= Gundula Krause =

German folk violinist

Gundula Krause (born 7 July 1966) is a German folk violinist. She lives in Mainz, Roetgen near Aachen and East-Clare (Ireland).

==Life and work==
She was born in Göttingen, Germany. She moved to Los Angeles, California, during the 1980s where she learned bluegrass and cajun music at Hollywood's Westlake College of Music. She gathered her first experience in band music with her violin teacher Joe Miklich's formation The phiddleharmonics. She returned to Germany in 1986. At the University of Mainz she studied psychology. During this time she went to Galway and Doolin in Ireland for studying Irish folk and Folk rock. In 1992, she released her debut album, Dynamic Blend.

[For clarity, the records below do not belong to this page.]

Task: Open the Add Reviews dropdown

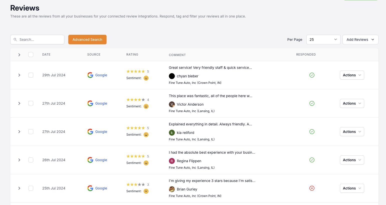Action: point(360,40)
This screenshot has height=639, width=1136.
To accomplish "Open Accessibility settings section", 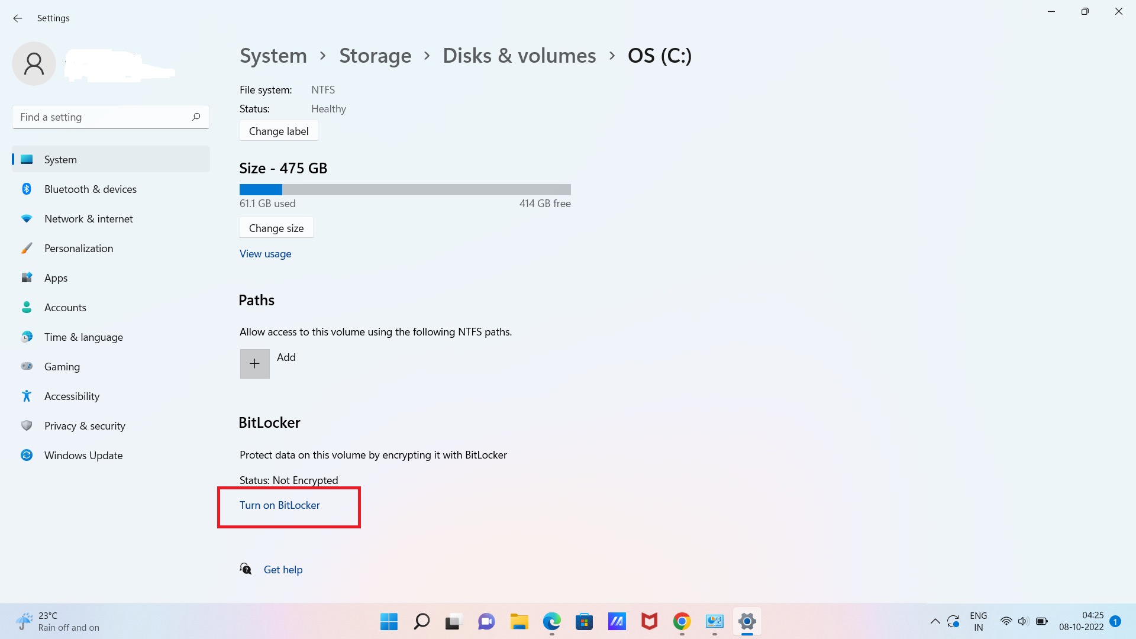I will coord(72,396).
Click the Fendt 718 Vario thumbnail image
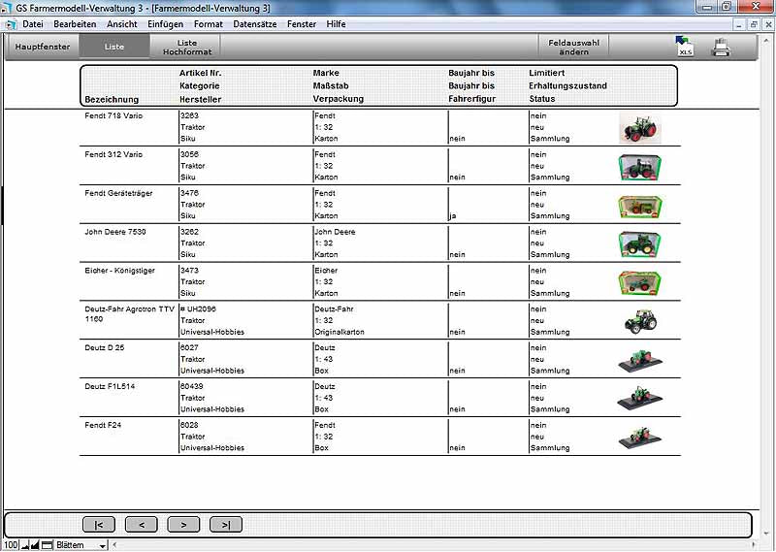The width and height of the screenshot is (776, 552). click(640, 128)

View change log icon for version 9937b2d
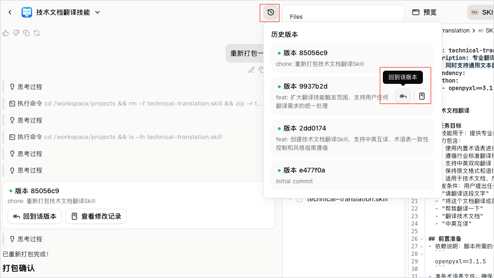click(422, 96)
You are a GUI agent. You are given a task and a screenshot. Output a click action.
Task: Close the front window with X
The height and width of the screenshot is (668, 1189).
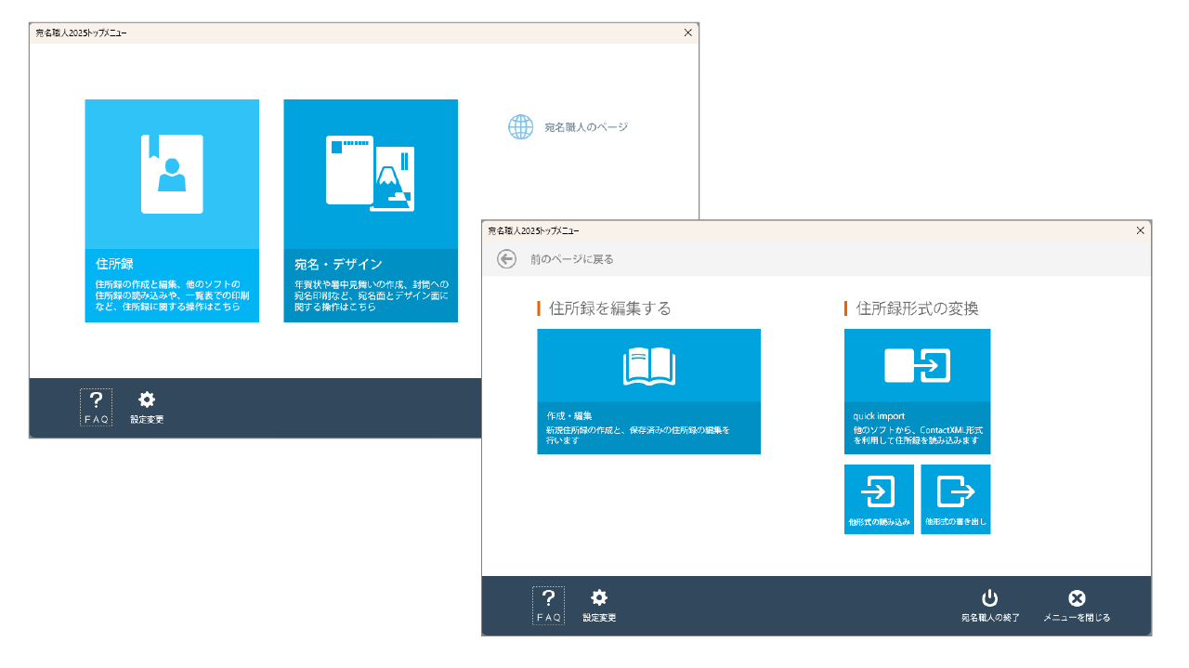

In the time about 1990 she was one of the first German folk violinists. She performed with a lot of bands from the Rhein-Main-area: Gundels Giganten (Mainz), Beaver Bangtree Band, The Bantree (Worms), Hibernians (Nauheim), Irish Rovers, Dagmar 41, Inbetween, Secret Paddy (all Frankfurt). Currently she plays in the jazz-folk-formation Wintergreen Goblins (Roetgen).

==Award==
- In 1993 Gundula Krause won with Gundels Giganten the first place in the band competition of Südwestfunk Baden-Baden (Southwest-German Broadcasting Corporation Baden-Baden).

==Discography==
- Gundels Giganten
Dynamic blend, Wiesbaden : Poni Records (PO 9202), 1992.
Enth.: Breton gavottes. Shanghai Hbf. Fisherman's friend. Red winged blackbird. Pretty Polly. Celtic circus. Breton salsa.

- Hibernians
Autumn leaves, (CD 10762-01), 1995.
Enth.: Impressions of a Joint Journey. The Little Drummer. The Butterfly. Song for Ireland. Cúnnla / Morrison's. Holes. The Green Fields of France. There Was a Time. Gaoth Barra na dTonn. Dobinn's Flowery Vale. Welcome Poor Paddy Home. As I Roved out. Kilkelly.

- The Bantree
The fairy tree, Worms: Rolf Bachmann, L. P. Steinkohl, 1996.
Enth.: The fairy tree. Dúlamán. GG special. The foggy dew. Sean a chaoi. Irish home. Star of the County Down. Empty beach. Cheap chicken chick jig. Irish rover. Níl sén lá. My match is made.

- In between
Christmas goes jazz (CD), 1996

- Dagmar 41
Unsailable. Molecule Records 411, 2001.
Enth.: Read Me. Semaphore. Defenestration. Glass Music. Here Comes Iocasta. Eve (Cress Reference). Marinade. Normal Song. Ammonites. The Thursday Room. King Arthur's Cafe. Phosphorus. Fins. Write With No Pen. Painted Sails.